Les travaux sur le chantier de la prescription électronique de médicaments devraient nous permettre d’avancer dans cette voie. Plus largement, les pharmaciens doivent être mieux reconnus et donc rémunérés sur d’autres éléments que la seule dispensation des médicaments. Nous avons déjà créé des rémunérations sur objectifs de santé publique liées à l’accompagnement des patients atteints de pathologies chroniques, qui pourront tout à fait s’enrichir à l’avenir d’autres actions. Des pistes existent mais avant d’en parler, nous devons apprécier leur valeur ajoutée et comment bien articuler l’intervention des pharmaciens avec celle des autres professionnels de santé, notamment des médecins.

Les syndicats de pharmaciens contestent les chiffres présentés à l’observatoire de suivi des honoraires. Ces chiffres ne portent que sur les six premiers mois. La réforme est-elle toujours positive pour les pharmaciens après huit mois d’application ?

Je ne crois pas qu’ils les contestent car le bilan à 6 mois de la réforme des honoraires de dispensation fait apparaître que les choses se sont passées exactement comme prévu. A la fin du premier semestre, le bilan affiche un solde légèrement positif, de 25 millions d’euros, pour les pharmaciens, par rapport aux prévisions.

Les choses avaient été très précisément paramétrées lors des négociations en 2014.

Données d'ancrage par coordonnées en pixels
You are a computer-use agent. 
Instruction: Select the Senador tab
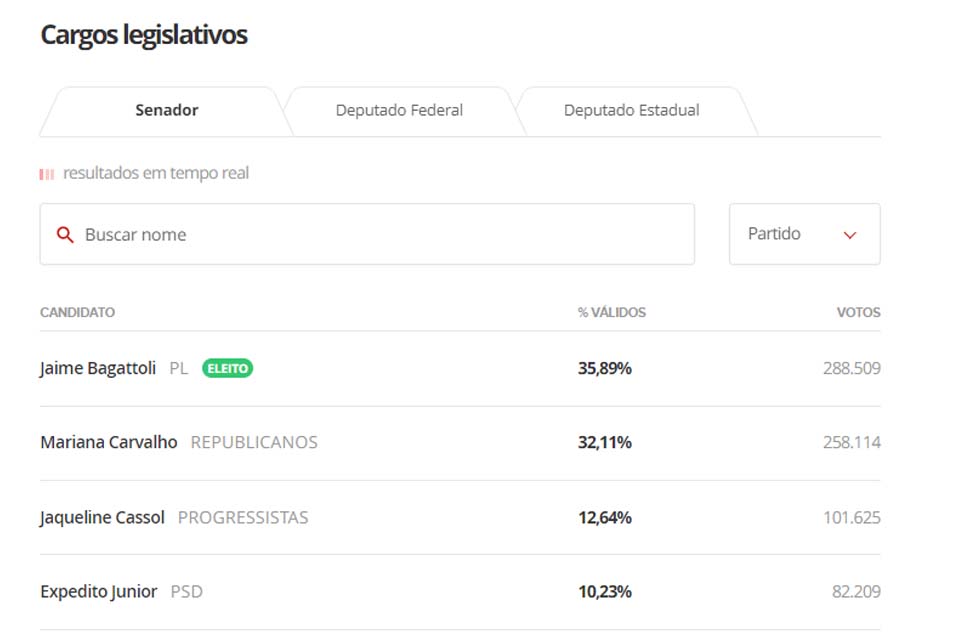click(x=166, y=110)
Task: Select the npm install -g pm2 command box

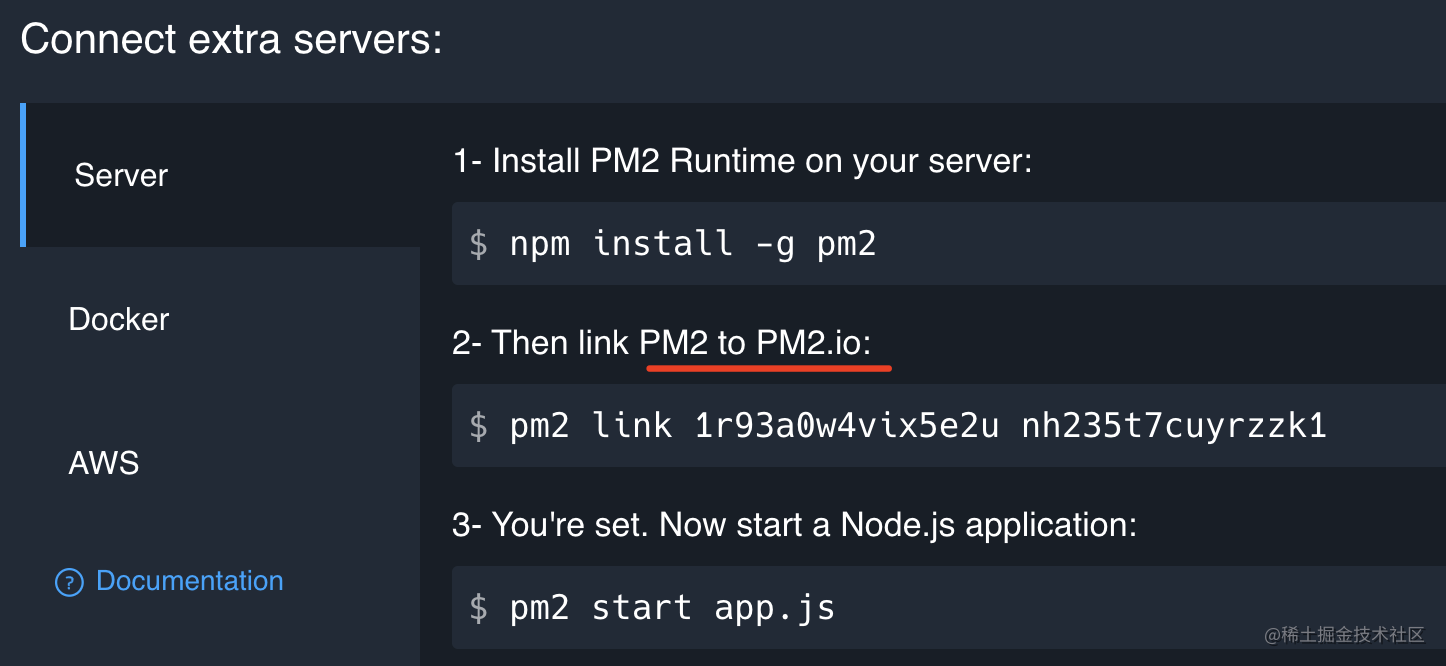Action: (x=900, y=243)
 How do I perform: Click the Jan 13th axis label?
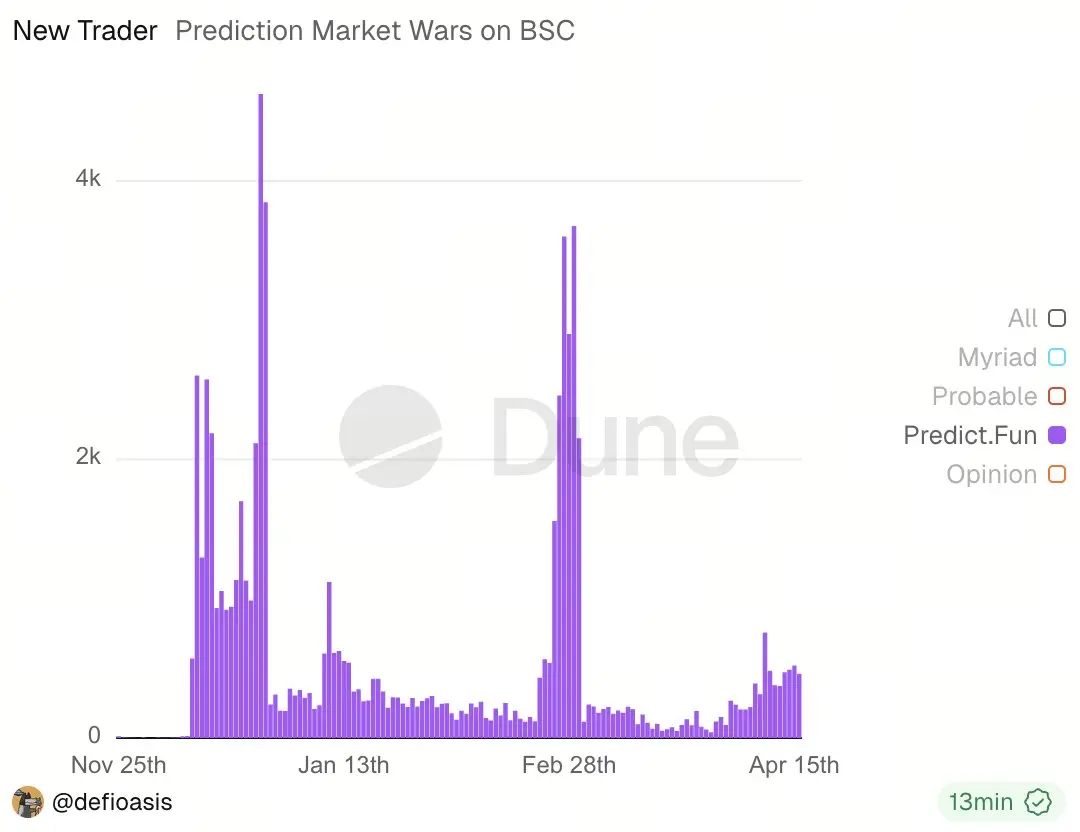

QUESTIONS
- a) D'après le texte sur la rémunération des pharmaciens, quel solde le bilan affiche-t-il à la fin du premier semestre ?
- b) Poursuivez le texte sur la rémunération des pharmaciens à la suite de sa dernière phrase.

RÉPONSES ATTENDUES
- a) Un solde légèrement positif de 25 millions d'euros pour les pharmaciens, par rapport aux prévisions.

- b)
A la fin de l’année, nous serons probablement au-dessus des 40 M €, par l’effet pour l’essentiel des ordonnances complexes. Cette réforme a été conçue pour déconnecter davantage la rémunération des pharmaciens des prix des médicaments délivrés. Pour autant, il est clair qu’elle n’a pas été pensée dans le but de compenser les effets des baisses de prix sur l’économie officinale, ce d’autant qu’il est très difficile d’en connaître l’ampleur et les impacts par anticipation.

Etes-vous favorable à la revalorisation à 1 euro des honoraires pour les ordonnances complexes et à leur élargissement aux patients en ALD comme le réclame la FSPF dans son « plan d’urgence » ?

Si nous devions faire un jour le constat, dans le cadre du suivi de cette réforme, que des écarts apparaissaient avec les objectifs, nous serions alors amenés à réfléchir à des pistes d’amélioration. Celles évoquées par la FSPF en feraient évidemment partie. Ce moment n’est pas venu. Aujourd’hui, l’avenant conventionnel sur la rémunération se déploie et connaîtra, au 1er janvier 2016, une deuxième étape avec le passage à 1 euro par boîte de médicament. Il nous appartiendra de faire le bilan de cette deuxième étape pour laquelle il nous faudra au moins un semestre de recul.

Les pharmaciens ont-ils raison de croire que les complémentaires santé leur apporteront de nouvelles ressources que l’Assurance maladie ne peut plus leur garantir ?

L’Assurance maladie couvre aujourd’hui plus de 76 % des dépenses remboursables et cette part ne cesse de croître depuis 4 ans, à la faveur notamment de la progression des pathologies chroniques et des affections de longue durée. Les complémentaires sont à 13,5 % mais sont un partenaire important dont je souhaite qu’il prenne davantage part à la vie conventionnelle.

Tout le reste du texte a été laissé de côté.